I will make it brief, then. In my dream of the other morning, I had joined the army, for some reason, and a soldier was assigned to show me around an enormous barracks. That soldier was a girl I had known in college, named Lyn.
Lyn has been dead for ten years. I had not thought of her from then until yesterday. We were not close. There was nothing unsettled between us. She had simply arrived to induct me into the army of the dead.
All that morning, I was unnerved. Like many hard-minded, skeptical people, I am superstitious. Superstitiousness has nothing to do with the quality of your brain or the clarity of your thought; it is implanted in you as a child, and if it takes root, there is nothing for it. The best you can do is act as if you did not notice that you walked under a ladder, or that you just left a penny lying on the ground. Superstitiousness, on that lowest level, has no truck with belief.
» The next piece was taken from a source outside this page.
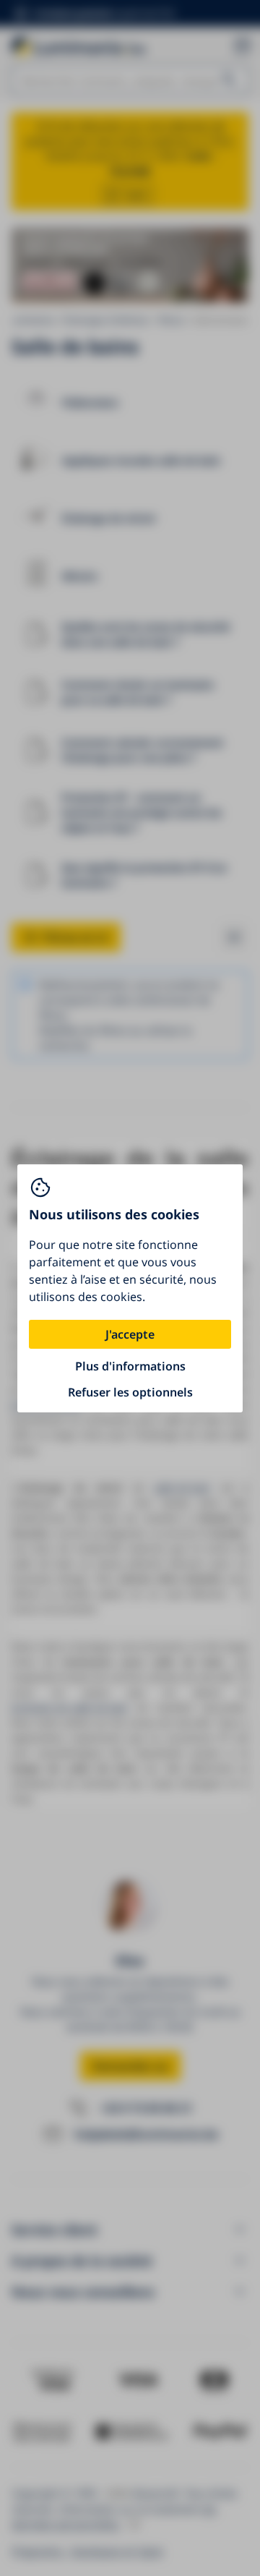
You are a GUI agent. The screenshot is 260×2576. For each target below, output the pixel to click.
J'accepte (130, 1334)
That is why it disturbed me that a dead woman, a person I barely remembered, stepped out of the past to escort me through a huge, unfamiliar place, another world. I do not believe in omens, and yet I had seen one.
How did I come to understand this, later on? By triangulation, and by my browser history. In the morning, I could see that the last thing I had been trying to look up – before I fell asleep with the iPad lying next to me – was “tsubotsubo.” That is to say, actually – takotsubo myopathy, or broken heart syndrome. Just before I managed to sleep, around 1 am, my last thought was: I wonder if I could die of that thing that gives you a heart defect so that you actually die of a broken heart.
Lyn died of a heart defect. That was all that I knew. That was all that my brain needed to present me with an anxiety dream. Somewhere in the memory palace of the medial temporal lobe, the concept of “heart defect” was cross-indexed with Lyn; the self unseen looked up “heart defect,” and produced her. And her image was juxtaposed with the image of joining – of joining with her in what she did, i.e. have a heart defect, and die.
The idea of an artificial human-level intelligence, or of “uploading” a personality, becomes increasingly more unbelievable to me. The inexplicability, the ungovernability, the layers of a single unremarkable human brain – with what chaos and what symmetry can we reproduce it?